Know the requirements for your pet's rabies vaccination
Routine vaccinations are an essential part of your pet's veterinary care, and veterinarians typically guide owners on how often your pet needs which shots. In the case of rabies, however, owners may be asked by their veterinarian if they prefer a vaccine that lasts one year or three years.
"The differences between one-year and three-year vaccines depend on the specific vaccines," said Dr. Lori Teller, a clinical associate professor at the Texas A&M University School of Veterinary Medicine and Biomedical Sciences. "Many of the adjuvanted vaccines—or vaccines with an added chemical to boost immune response and ensure protection—are similar, with the only difference being the label. The biggest factor that owners should consider is what the law is in their jurisdiction."
Local and state laws on rabies vaccines
The beginning of the rabies vaccination schedule is the same for cats and dogs, which is important for owners to follow since rabies is a viral disease that spreads through bites or saliva. This infectious disease will affect the central nervous system and can cause symptoms such as excessive drooling, aggression, seizures and death.
There is no effective treatment for rabies, and because rabies can spread from animals to humans, vaccinations are necessary to protect both pets and their owners.

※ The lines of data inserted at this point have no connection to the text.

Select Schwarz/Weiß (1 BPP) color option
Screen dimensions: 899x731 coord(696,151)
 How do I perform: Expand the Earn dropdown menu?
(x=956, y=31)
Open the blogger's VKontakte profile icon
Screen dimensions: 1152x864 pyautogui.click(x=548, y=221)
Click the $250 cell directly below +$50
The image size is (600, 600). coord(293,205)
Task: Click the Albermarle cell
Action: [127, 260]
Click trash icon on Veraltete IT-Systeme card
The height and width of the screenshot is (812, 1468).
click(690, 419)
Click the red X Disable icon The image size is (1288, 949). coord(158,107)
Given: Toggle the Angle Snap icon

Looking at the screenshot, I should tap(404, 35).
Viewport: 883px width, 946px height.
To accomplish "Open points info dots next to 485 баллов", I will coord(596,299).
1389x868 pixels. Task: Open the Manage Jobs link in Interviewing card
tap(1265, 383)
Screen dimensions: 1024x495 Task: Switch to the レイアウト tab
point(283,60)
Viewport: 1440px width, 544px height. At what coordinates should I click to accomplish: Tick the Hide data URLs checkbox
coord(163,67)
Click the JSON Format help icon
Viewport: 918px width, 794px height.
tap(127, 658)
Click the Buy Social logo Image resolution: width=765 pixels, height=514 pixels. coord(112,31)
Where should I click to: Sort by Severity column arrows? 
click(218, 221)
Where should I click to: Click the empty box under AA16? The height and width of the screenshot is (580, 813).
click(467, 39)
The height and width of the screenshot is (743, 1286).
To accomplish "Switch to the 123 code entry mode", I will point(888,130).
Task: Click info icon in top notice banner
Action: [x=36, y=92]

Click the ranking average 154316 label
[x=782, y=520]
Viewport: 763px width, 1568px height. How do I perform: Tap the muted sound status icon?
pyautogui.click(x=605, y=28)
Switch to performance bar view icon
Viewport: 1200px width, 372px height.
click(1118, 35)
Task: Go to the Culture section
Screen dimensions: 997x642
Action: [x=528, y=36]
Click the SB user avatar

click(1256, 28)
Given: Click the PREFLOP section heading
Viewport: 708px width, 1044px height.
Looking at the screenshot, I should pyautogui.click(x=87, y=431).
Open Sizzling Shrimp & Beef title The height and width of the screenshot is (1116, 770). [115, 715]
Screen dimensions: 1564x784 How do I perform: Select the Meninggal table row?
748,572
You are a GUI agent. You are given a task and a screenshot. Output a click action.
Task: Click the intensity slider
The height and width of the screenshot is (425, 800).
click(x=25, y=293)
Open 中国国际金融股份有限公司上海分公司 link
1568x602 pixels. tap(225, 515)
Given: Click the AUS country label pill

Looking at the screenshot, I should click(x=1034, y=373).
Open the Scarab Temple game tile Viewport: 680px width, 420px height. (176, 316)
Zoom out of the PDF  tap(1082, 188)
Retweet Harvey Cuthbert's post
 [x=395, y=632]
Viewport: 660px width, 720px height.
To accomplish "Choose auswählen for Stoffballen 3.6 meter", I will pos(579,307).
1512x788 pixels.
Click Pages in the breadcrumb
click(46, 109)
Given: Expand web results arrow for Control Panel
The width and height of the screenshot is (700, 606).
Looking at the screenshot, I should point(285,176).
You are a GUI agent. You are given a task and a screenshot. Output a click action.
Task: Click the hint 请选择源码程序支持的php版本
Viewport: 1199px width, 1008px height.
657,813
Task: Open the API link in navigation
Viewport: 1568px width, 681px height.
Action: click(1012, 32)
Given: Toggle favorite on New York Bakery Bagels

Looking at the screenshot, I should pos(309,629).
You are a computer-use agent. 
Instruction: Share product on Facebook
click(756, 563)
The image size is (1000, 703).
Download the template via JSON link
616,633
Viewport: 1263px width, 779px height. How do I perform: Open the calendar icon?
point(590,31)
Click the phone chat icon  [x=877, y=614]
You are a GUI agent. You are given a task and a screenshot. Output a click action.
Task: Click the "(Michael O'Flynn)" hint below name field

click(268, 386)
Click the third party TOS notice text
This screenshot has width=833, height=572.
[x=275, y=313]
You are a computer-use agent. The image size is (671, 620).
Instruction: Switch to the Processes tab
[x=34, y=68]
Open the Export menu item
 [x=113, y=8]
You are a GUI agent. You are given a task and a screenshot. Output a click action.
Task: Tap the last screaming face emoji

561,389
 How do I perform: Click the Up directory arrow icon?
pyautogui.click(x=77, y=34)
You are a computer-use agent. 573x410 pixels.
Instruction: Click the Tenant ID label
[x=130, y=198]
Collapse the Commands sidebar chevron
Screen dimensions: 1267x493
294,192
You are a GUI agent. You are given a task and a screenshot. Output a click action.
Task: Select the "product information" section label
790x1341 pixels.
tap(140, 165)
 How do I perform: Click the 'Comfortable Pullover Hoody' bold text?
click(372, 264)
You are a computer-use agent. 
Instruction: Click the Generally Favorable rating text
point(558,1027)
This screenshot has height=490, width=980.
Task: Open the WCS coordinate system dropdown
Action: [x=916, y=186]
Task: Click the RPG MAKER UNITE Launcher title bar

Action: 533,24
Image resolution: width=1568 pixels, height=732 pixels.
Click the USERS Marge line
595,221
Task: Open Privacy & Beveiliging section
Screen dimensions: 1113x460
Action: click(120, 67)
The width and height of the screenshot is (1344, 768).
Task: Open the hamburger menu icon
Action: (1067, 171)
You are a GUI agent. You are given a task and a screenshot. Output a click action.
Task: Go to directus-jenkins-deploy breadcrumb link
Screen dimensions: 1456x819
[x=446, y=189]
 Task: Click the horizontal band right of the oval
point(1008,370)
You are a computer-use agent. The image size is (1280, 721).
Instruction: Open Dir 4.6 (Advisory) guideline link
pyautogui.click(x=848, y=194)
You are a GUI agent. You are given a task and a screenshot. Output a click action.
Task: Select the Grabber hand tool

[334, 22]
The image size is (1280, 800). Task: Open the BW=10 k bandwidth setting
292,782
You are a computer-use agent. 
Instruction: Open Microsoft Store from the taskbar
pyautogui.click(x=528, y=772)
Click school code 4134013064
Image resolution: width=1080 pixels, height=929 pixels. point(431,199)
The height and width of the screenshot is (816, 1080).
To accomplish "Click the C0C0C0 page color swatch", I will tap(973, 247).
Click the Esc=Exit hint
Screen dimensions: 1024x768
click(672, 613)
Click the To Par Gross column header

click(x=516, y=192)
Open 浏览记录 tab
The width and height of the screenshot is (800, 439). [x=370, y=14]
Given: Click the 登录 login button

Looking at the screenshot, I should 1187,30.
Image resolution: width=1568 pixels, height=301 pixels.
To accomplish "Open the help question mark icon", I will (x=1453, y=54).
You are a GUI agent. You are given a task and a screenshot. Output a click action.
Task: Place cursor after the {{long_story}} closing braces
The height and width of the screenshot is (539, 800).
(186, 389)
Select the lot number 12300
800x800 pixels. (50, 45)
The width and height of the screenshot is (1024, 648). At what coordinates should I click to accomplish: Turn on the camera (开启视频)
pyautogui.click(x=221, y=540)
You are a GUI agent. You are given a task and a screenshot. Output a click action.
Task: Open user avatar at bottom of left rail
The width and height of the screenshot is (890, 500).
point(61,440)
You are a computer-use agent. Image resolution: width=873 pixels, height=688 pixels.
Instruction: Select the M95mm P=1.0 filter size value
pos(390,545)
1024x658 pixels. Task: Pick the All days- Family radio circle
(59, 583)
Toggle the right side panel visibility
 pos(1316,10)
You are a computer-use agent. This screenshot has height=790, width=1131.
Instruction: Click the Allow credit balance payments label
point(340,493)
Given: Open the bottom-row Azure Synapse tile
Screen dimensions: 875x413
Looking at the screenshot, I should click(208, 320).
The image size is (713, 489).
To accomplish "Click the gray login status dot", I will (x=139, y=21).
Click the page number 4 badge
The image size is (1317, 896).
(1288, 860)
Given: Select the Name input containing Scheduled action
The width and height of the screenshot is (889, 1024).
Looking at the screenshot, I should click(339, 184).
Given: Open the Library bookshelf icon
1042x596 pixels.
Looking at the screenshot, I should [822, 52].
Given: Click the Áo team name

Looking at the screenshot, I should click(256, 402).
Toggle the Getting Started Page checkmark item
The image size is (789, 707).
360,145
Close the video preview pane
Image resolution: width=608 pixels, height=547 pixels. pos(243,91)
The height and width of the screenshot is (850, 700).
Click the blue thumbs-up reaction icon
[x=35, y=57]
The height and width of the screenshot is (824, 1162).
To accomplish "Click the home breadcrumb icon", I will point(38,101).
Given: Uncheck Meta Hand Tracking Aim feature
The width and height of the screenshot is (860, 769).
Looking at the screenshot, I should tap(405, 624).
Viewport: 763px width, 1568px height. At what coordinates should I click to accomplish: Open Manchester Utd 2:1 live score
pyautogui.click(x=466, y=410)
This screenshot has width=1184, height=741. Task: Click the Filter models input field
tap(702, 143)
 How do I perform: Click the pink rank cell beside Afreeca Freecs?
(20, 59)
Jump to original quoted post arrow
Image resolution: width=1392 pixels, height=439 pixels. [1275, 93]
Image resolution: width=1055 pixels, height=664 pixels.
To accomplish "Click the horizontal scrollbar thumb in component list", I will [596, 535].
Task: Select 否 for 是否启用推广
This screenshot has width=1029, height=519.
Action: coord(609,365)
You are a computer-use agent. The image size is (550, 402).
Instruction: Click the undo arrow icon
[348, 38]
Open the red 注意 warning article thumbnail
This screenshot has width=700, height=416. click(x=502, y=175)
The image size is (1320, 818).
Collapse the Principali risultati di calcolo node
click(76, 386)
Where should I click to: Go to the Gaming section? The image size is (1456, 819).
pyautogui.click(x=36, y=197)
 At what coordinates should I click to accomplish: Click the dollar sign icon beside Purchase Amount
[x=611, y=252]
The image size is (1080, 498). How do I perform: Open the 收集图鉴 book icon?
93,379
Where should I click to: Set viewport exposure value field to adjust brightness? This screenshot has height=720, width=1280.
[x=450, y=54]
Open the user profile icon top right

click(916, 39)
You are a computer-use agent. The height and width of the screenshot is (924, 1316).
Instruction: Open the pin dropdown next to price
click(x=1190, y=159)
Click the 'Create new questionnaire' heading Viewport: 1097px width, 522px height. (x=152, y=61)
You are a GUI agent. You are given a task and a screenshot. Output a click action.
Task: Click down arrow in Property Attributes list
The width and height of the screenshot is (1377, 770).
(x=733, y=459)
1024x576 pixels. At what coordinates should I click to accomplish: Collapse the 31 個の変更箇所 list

"Rabies is considered a core vaccine, meaning that all dogs and cats should be vaccinated for protection against this fatal disease," Teller said. "A puppy or kitten should receive their first rabies vaccination between 12 and 16 weeks of age and then will require a booster vaccination 12 months later. Any subsequent vaccinations will be determined by what local or state laws mandate."
In fact, local and state laws can differ depending on how severe the risk of rabies is in an area, making it crucial for owners to discuss local vaccination requirements with their veterinarian. These laws should at least outline how often a pet should be vaccinated and with which form of the rabies vaccine.
"Laws regarding rabies vaccination vary from state to state and from jurisdiction to jurisdiction," Teller said. "Texas requires dogs and cats to be vaccinated against rabies, but some states do not require it while others require only dogs to be vaccinated. Some municipalities require pets to be vaccinated annually, others require biennial rabies vaccinations, and then many require triennial vaccinations. There are even some that require a pet to be vaccinated annually with the three-year vaccine."
If a pet is found to be unvaccinated for rabies or has bitten someone, owners can be fined or their pet may be quarantined away from home until it is confirmed they are not infected. Pets are also typically required to be vaccinated if they are around other animals, such as in a boarding facility or grooming salon.
Rabies vaccines depending on pet
As long as local and state guidelines on rabies vaccines are met, owners may be given the option to choose between the one- or three-year forms of the vaccine. These options are dependent on the type of pet, according to Teller.
"If the law says that a pet can receive a three-year rabies vaccination every three years, then that would be appropriate for most dogs," Teller explained. "The caveat to this is for cats because many veterinarians use the feline-specific, non-adjuvanted vaccine, and they prefer the one-year version for cats because it is less expensive than the three-year version and is less likely to cause short-term side effects, such as low-grade fever or tenderness at the vaccination site."
Working with your veterinarian to determine which rabies vaccine is right for your furry friend will keep them safe and healthy while also preventing the disease from spreading in your local community.